───── EXCERPTED RECORDS

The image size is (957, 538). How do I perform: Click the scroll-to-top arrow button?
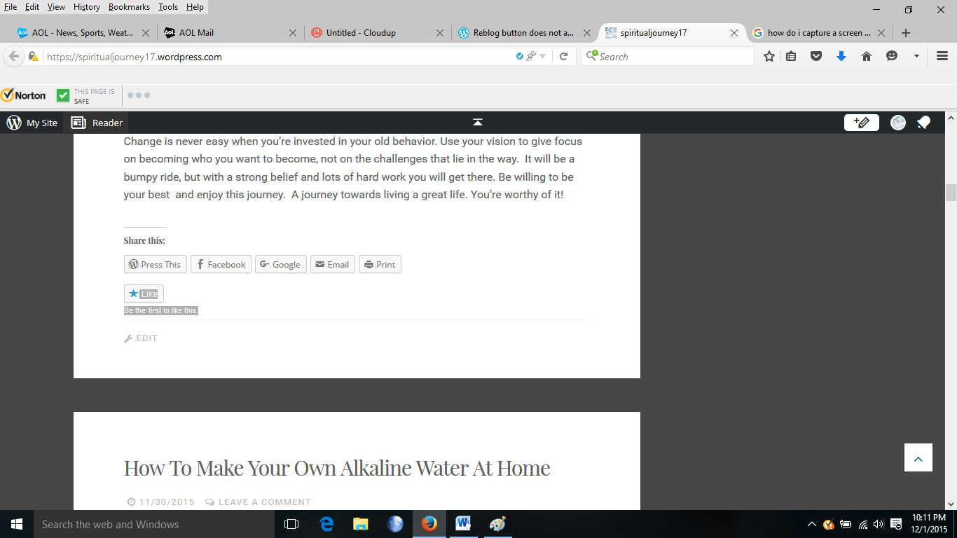[x=918, y=457]
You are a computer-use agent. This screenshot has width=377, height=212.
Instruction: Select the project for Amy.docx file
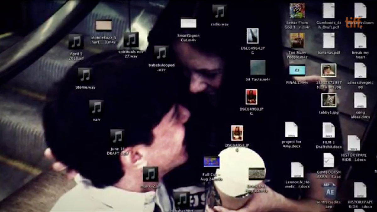pos(291,130)
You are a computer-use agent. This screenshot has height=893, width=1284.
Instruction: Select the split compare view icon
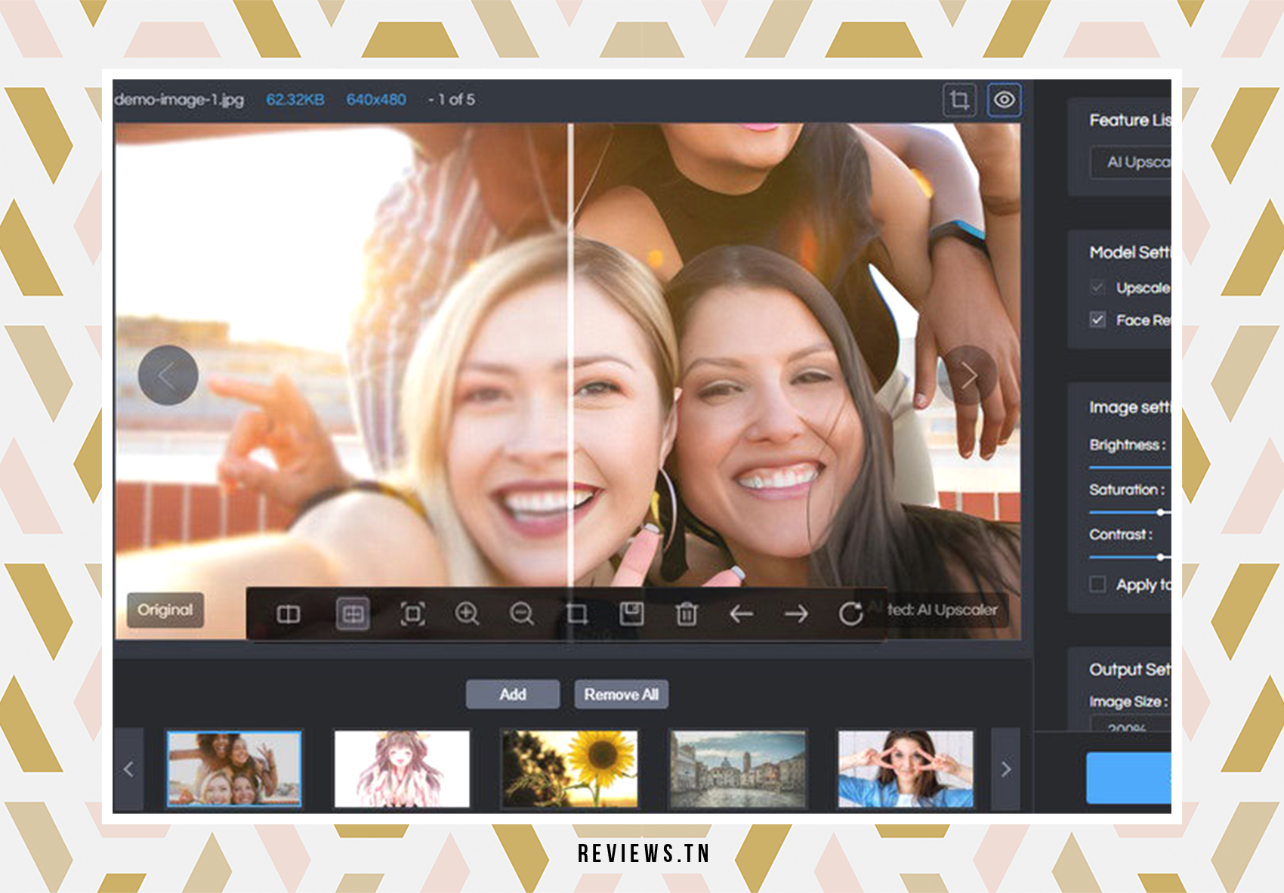[x=353, y=613]
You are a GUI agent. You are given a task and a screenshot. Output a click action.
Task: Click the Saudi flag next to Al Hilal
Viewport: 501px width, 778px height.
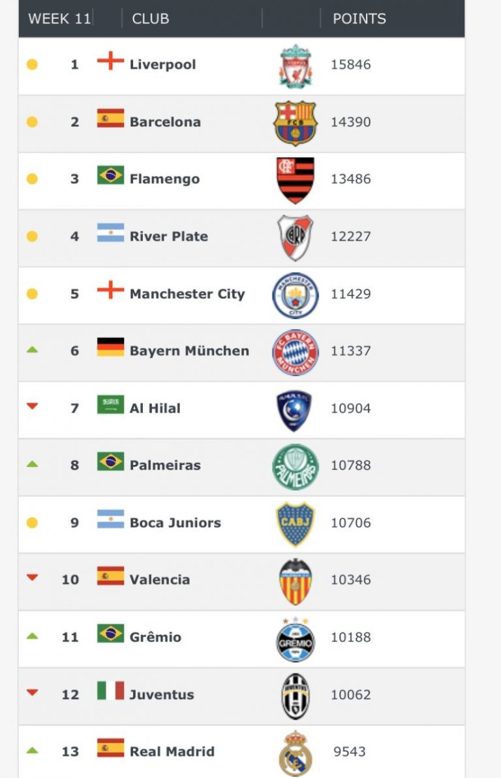(x=110, y=404)
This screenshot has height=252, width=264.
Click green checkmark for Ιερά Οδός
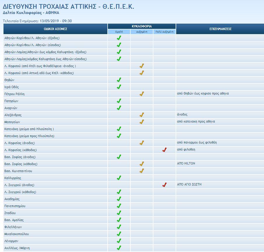[119, 87]
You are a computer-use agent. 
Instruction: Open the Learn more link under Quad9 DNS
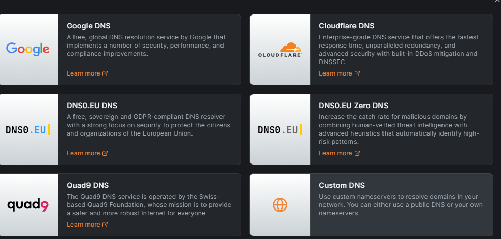point(83,225)
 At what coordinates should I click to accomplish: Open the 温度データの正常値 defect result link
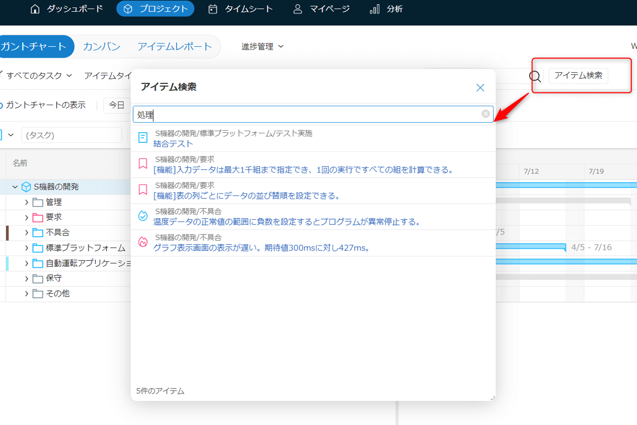click(287, 222)
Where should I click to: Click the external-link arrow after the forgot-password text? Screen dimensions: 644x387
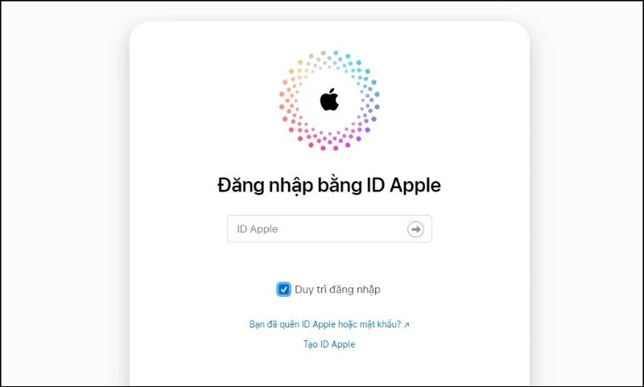[x=407, y=325]
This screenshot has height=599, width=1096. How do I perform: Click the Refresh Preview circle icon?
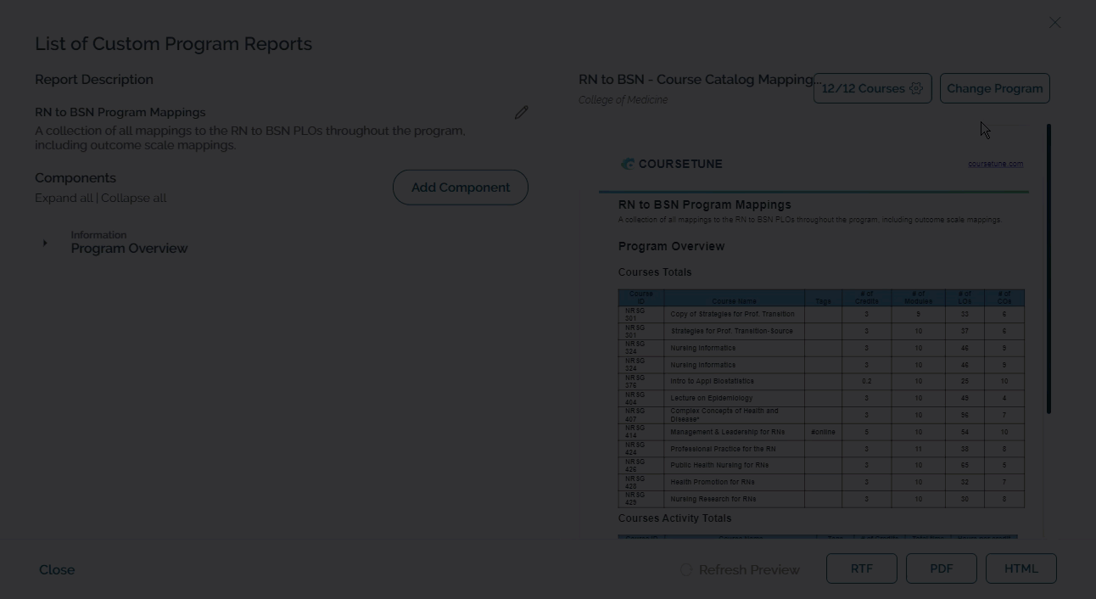[685, 570]
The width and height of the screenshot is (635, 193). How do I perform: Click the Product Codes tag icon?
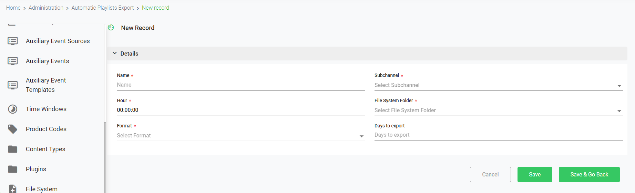[x=13, y=129]
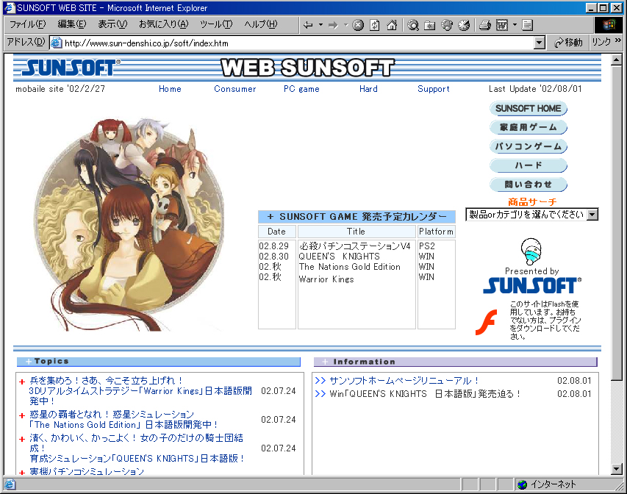Expand the product search category dropdown

592,215
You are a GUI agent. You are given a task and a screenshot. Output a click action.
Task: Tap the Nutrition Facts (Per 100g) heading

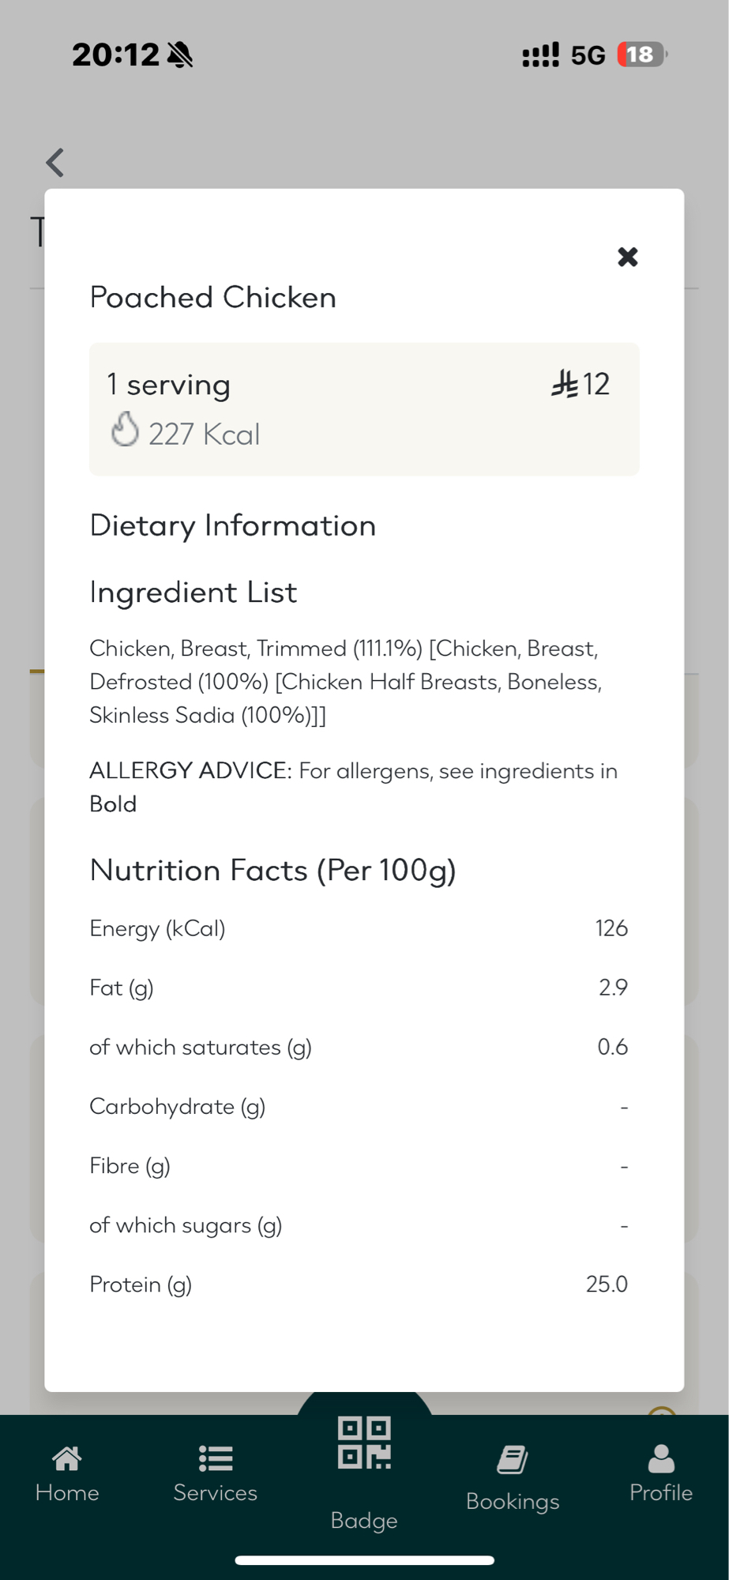(272, 871)
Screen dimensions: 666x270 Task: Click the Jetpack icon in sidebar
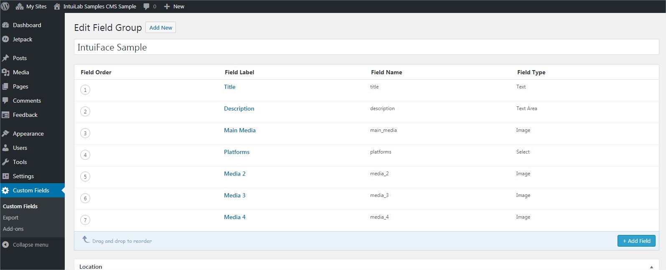(x=5, y=39)
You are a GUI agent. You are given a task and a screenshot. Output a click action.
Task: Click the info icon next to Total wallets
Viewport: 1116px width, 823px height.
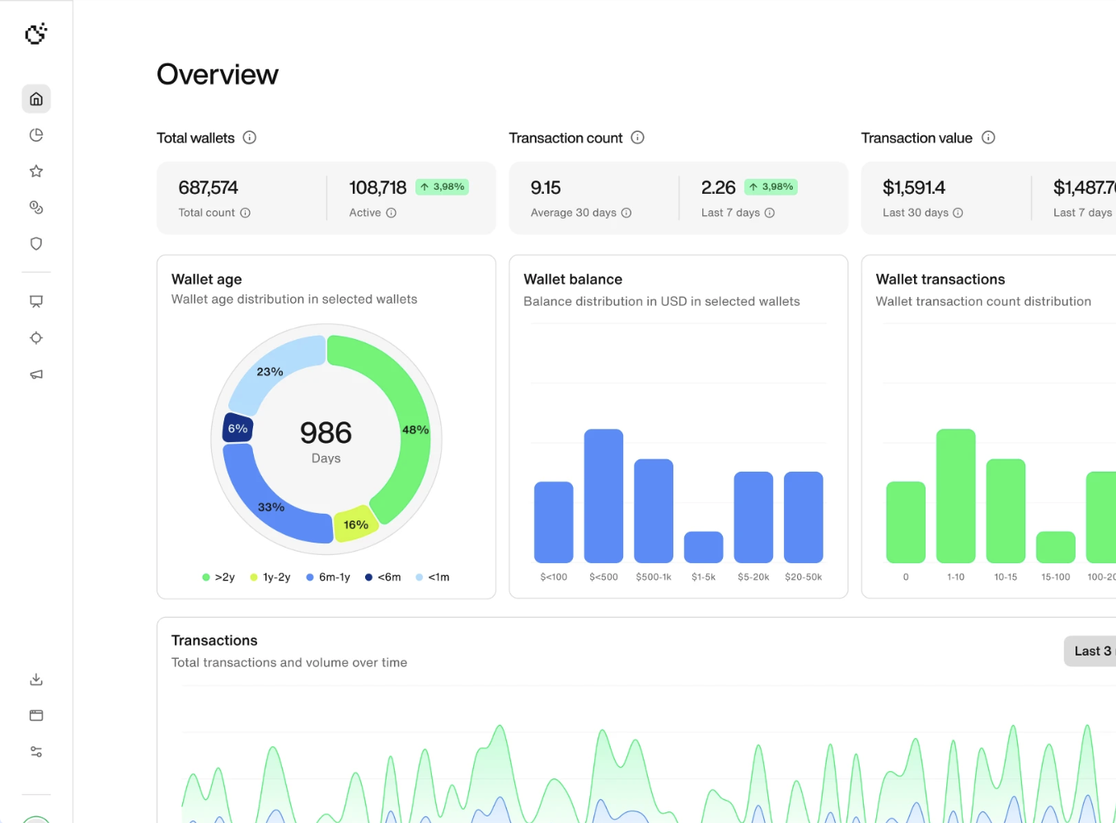tap(250, 138)
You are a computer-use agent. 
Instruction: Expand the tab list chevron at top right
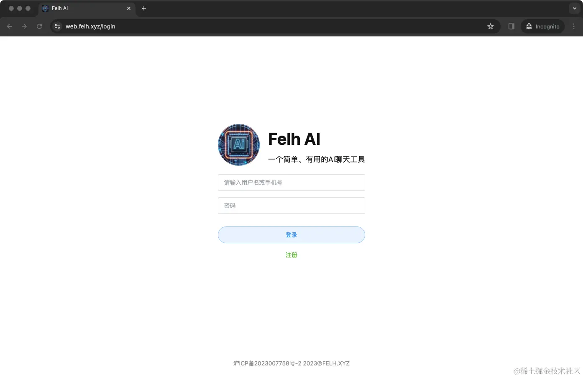(x=574, y=8)
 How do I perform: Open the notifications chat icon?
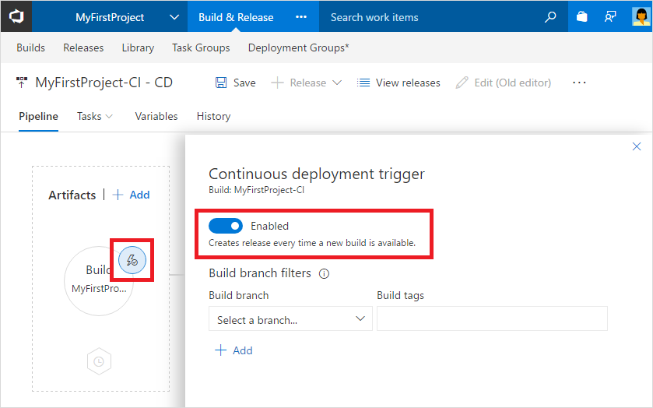611,16
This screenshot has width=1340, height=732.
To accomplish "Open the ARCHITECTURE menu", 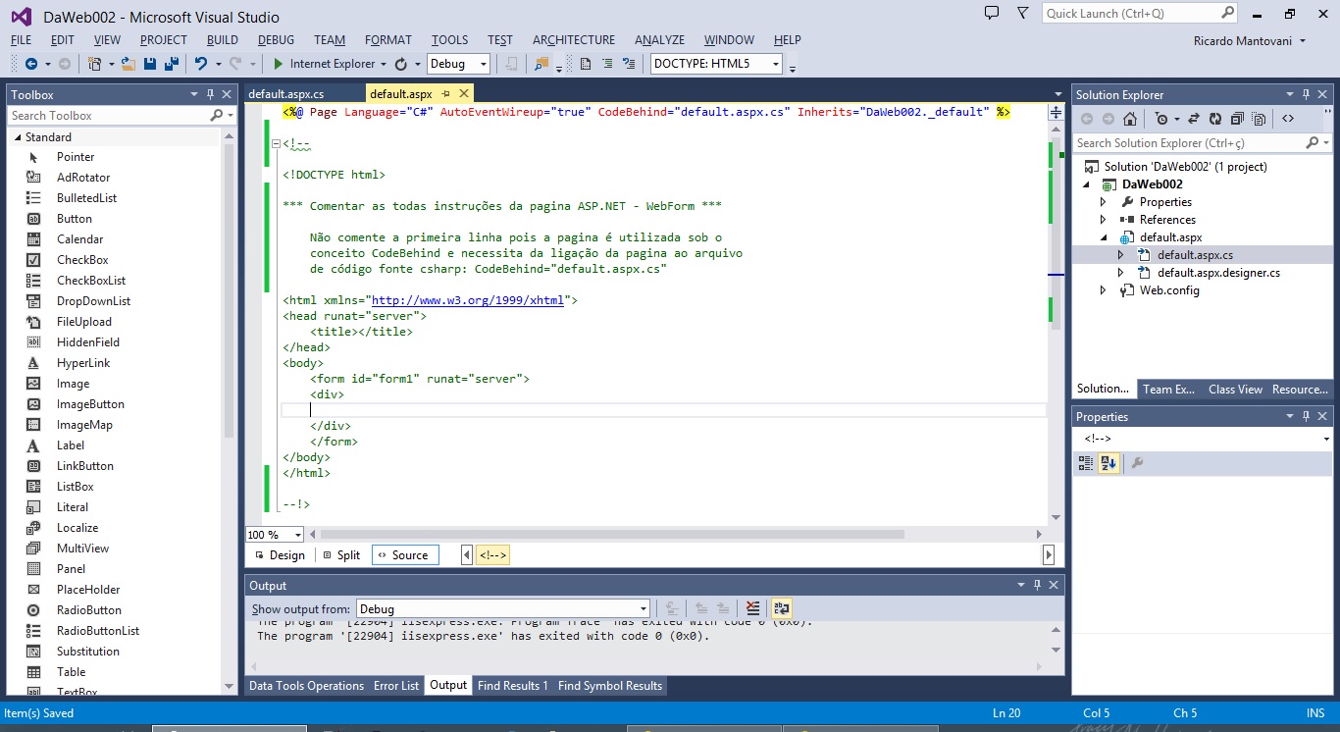I will (x=574, y=40).
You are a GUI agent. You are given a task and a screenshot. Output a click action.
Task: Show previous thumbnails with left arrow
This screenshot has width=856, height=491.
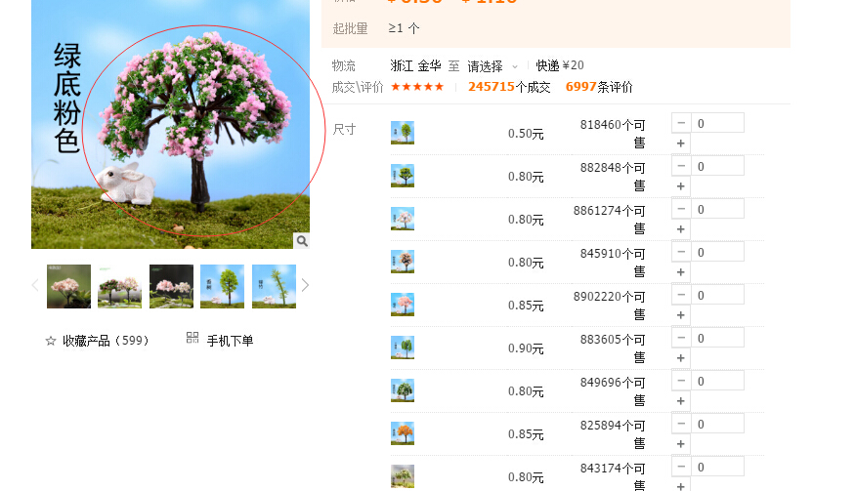[35, 285]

──────────

▶ **WORK REQUEST**
Copy out each line carrying the string "computer" from the data.

▶ **FINAL ANSWER**
You are a computer-use agent. This screenshot has width=377, height=212.
You are a computer-use agent. This screenshot has height=893, width=1284.
You are a computer-use agent. 
You are a computer-use agent. 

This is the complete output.